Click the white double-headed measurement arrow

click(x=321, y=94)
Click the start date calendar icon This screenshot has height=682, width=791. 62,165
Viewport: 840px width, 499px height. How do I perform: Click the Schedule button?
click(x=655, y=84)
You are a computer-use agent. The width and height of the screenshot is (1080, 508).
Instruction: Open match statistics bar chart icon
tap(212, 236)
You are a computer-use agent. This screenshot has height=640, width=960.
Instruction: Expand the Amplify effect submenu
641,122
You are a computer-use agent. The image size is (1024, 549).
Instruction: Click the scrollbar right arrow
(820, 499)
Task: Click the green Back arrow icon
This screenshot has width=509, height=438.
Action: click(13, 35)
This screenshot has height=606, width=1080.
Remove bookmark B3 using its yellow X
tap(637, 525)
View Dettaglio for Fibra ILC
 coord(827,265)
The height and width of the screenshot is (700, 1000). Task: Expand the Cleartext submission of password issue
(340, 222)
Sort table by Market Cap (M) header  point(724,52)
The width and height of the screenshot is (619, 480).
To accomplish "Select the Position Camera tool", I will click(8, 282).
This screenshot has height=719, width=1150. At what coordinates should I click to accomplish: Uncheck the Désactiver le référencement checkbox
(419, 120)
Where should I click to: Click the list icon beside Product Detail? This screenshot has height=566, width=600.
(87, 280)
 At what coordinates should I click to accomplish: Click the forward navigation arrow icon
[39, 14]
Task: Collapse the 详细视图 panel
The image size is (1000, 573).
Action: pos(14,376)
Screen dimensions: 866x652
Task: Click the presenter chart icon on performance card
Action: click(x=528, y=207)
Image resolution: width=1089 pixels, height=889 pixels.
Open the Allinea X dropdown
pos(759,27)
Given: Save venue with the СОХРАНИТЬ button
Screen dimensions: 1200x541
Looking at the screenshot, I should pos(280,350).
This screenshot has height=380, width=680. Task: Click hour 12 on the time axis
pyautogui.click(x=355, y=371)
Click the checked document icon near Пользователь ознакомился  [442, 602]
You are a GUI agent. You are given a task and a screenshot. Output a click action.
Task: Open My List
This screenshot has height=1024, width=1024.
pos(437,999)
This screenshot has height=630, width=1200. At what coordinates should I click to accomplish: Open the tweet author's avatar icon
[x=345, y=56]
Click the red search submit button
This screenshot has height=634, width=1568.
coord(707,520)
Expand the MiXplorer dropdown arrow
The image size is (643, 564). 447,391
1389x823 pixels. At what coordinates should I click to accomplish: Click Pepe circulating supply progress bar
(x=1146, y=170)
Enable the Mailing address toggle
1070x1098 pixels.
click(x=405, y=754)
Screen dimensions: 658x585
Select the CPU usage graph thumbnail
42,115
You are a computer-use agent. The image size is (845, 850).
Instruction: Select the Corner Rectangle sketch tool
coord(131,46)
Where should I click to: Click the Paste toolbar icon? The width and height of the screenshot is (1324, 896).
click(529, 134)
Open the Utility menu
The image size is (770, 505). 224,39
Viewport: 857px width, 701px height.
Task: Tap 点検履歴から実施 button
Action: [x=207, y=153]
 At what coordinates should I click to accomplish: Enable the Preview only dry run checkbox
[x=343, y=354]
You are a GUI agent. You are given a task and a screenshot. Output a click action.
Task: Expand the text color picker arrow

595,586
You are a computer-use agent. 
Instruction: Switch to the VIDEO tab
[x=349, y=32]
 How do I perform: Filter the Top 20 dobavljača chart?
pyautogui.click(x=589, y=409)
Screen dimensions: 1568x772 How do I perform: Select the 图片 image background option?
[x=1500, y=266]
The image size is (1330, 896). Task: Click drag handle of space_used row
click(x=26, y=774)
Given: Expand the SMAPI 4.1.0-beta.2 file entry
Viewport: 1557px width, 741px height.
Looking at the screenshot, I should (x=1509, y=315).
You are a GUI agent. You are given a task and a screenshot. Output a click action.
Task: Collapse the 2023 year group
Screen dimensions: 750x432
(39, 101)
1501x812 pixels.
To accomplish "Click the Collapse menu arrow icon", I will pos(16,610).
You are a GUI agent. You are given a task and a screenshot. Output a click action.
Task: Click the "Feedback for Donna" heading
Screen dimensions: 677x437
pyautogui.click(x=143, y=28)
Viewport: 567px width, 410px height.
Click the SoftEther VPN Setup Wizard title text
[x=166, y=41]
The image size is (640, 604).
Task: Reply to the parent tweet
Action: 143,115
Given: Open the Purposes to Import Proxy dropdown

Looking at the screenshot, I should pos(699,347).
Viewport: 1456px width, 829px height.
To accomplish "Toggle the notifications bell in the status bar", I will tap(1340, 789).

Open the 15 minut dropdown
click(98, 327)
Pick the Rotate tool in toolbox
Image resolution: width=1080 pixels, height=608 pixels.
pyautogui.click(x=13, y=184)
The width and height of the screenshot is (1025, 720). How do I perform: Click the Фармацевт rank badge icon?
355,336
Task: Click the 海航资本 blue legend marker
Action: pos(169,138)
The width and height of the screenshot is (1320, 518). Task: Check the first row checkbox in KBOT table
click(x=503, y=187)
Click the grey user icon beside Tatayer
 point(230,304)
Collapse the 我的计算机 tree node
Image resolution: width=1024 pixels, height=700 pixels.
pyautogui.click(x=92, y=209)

## Instructions for the task
From the records above, repeat exactly the lines from the one with "The width and height of the screenshot is (619, 480)." through the one with "Task: Collapse the 详细视图 panel", both included.

## Response
The width and height of the screenshot is (619, 480).
To accomplish "Select the Position Camera tool", I will click(8, 282).
This screenshot has height=719, width=1150. At what coordinates should I click to accomplish: Uncheck the Désactiver le référencement checkbox
(419, 120)
Where should I click to: Click the list icon beside Product Detail? This screenshot has height=566, width=600.
(87, 280)
 At what coordinates should I click to accomplish: Click the forward navigation arrow icon
[39, 14]
Task: Collapse the 详细视图 panel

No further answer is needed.